__Task instructions__:
• A. Answer these questions using the passage on the DAL-1 FERM domain, giving each answer on its own line and marking it like its question.
(i) Which residues make up the N-terminal FERM domain of DAL-1?
(ii) What is the proposed consensus protein 4.1 binding motif?
(iii) In which lobe does the DAL-1 FERM domain bind TSLC1, according to the crystal structure?
• B. Extend the passage on the DAL-1 FERM domain with new prose that begins after its final sentence.

DAL-1 is a tumor suppressor in lung cancer and homologous to proteins in the protein 4.1 superfamily (11). It has been implicated in a variety of meningiomas and carcinomas and is a proposed target for prostate cancer therapy (12). Members of this large family play a role in cell adhesion and the structure and regulation of the membrane skeleton (13). These proteins are involved in linking cytoskeletal proteins to the membrane via a 4.1 protein/ezrin/radixin/moesin (FERM) domain (14). This domain structure has a cloverleaf architecture with three distinct lobes, as first seen from the crystal structure of protein 4.1R (15). Additional FERM domain structures of radixin, moesin, merlin, talin, ezrin, and focal adhesion kinase maintain a similar topology (16–21). DAL-1 is an 1087-amino acid protein consisting of an N-terminal FERM domain (residues 110–391), a hydrophilic FERM adjacent domain (residues 394–513), spectrin and actin binding domain (residues 514–860), and a C-terminal domain (residues 861–1083) according to Uniprot entry Q9Y2J2 (22). The DAL-1 FERM domain binds TSLC1, 14-3-3 proteins, and protein arginine N-methyltransferases (10, 23, 24). Exon deletion studies indicated that the α-lobe of 4.1 FERM domains interacts with the cytoplasmic domain of glycophorin C (25). This is in contrast to other FERM domains that predominantly form analogous interactions through their C-lobe.4
The cytoplasmic domain of TSLC1 contains a conserved sequence of 10 amino acids that matches a proposed consensus protein 4.1 binding motif, RXK(X)0–4GXY(X)3E (10). Here, we describe the structure of the FERM domain of human DAL-1 in complex with a peptide corresponding to the consensus protein 4.1 binding motif of the cytoplasmic C-terminal domain of TSLC1. This is the first peptide co-crystal structure of a 4.1 superfamily member. The crystal structure reveals that DAL-1 FERM domain binds TSLC1 in the C-lobe and not in the α-lobe, thereby refuting earlier claims of an idiosyncratic glycophorin C binding mode for the 4.1 superfamily FERM domains.

__Dataset content__:

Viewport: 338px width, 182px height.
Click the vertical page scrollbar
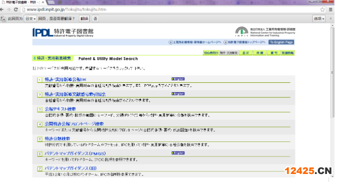click(x=332, y=72)
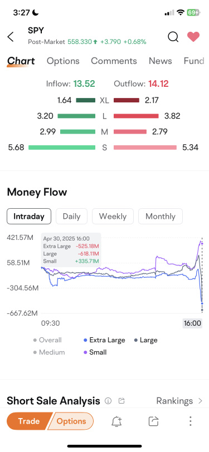
Task: Tap the share icon in bottom bar
Action: (154, 421)
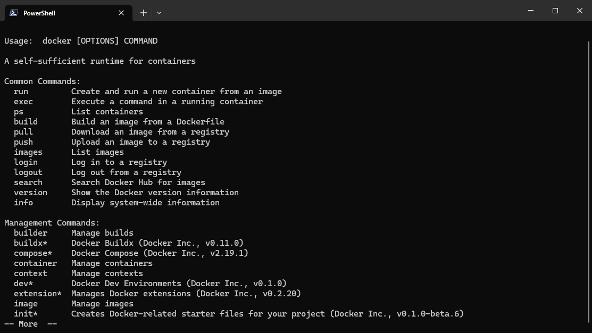This screenshot has width=592, height=333.
Task: Expand the new tab profile dropdown
Action: coord(159,13)

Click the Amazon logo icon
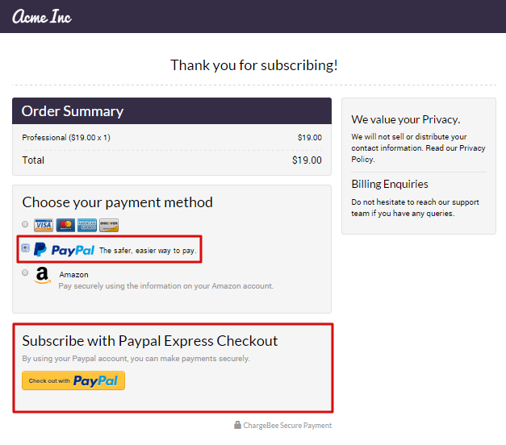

__Expected responses__:
• A.
(i) Residues 110–391.
(ii) RXK(X)0–4GXY(X)3E.
(iii) The C-lobe, not the α-lobe.

• B.
EXPERIMENTAL PROCEDURES
Cloning, Expression, and Purification of DAL-1
The sequence of the FERM domain of DAL-1 (residues 106–397) (gi: 13544009) were cloned by ligation-independent cloning into a pET-28 based expression vector incorporating a tobacco etch virus-cleavable N-terminal His tag fusion (pNIC-Bsa4; gi: EF198016). After transformation and liquid culture growth using standard methods, recombinant expression of DAL-1 was induced at 291 K by addition of 0.5 mm isopropyl-β-d-thiogalactopyranoside to Terrific broth supplemented with 8g/liter 87% glycerol. After harvesting, DAL-1 was purified using immobilized metal affinity chromatography with a 1 ml HiTrap chelating HP column followed by gel filtration on a Superdex 200 column (GE Healthcare). Isolated protein was unstable without 500 mm betaine present in buffers (discovered through Thermofluor buffer-screening assays (26)). Pooled fractions were collected and concentrated to a concentration of 44.7 mg/ml in buffer A (20 mm HEPES pH 7.5, 300 mm NaCl, 10% glycerol, 0.5 mm tris(2-carboxyethyl)phosphine, 500 mm betaine).
Crystallization and X-ray Data Collection
Prior to crystallization, DAL-1 was diluted to a final concentration of 12 mg/ml in buffer A. DAL-1 crystallized at room temperature in 20% ethanol and 10 mm Tris (pH 8.2) utilizing the hanging drop vapor diffusion method. 1.0 μl of protein solution was added to 1.0 μl of well solution, centered on the coverslip. Needles (30 × 50 × 500 micron) grew within 1 day, and diffraction data were collected at the European Synchrotron Radiation Facility beam line ID-23.1. A peptide corresponding to the part of the TSLC1 cytoplasmic domain involved in binding DAL-1 (10), 400ARHKGTYFTHEA (Genscript), was dissolved to 50 mg/ml in buffer (0.1 m Tris pH 8.5, 15% ethanol). An aliquot of this solution was tested with pH paper and found to be acidic (pH < 4.0). pH was adjusted to 7.5 with 1 m Tris (pH 8.5) buffer. 0.4 μl of peptide solution was added to room temperature drops containing DAL-1 crystals grown in 15% ethanol and 10 mm Tris (pH 8.2). After 1 h, the soaked crystals were flash frozen in liquid nitrogen after being swept through precipitant solution with 15% 2,3-butanediol added. The DAL-1/TSLC1 data were collected at ESRF beam line ID14.4 (Table 1).
TABLE 1.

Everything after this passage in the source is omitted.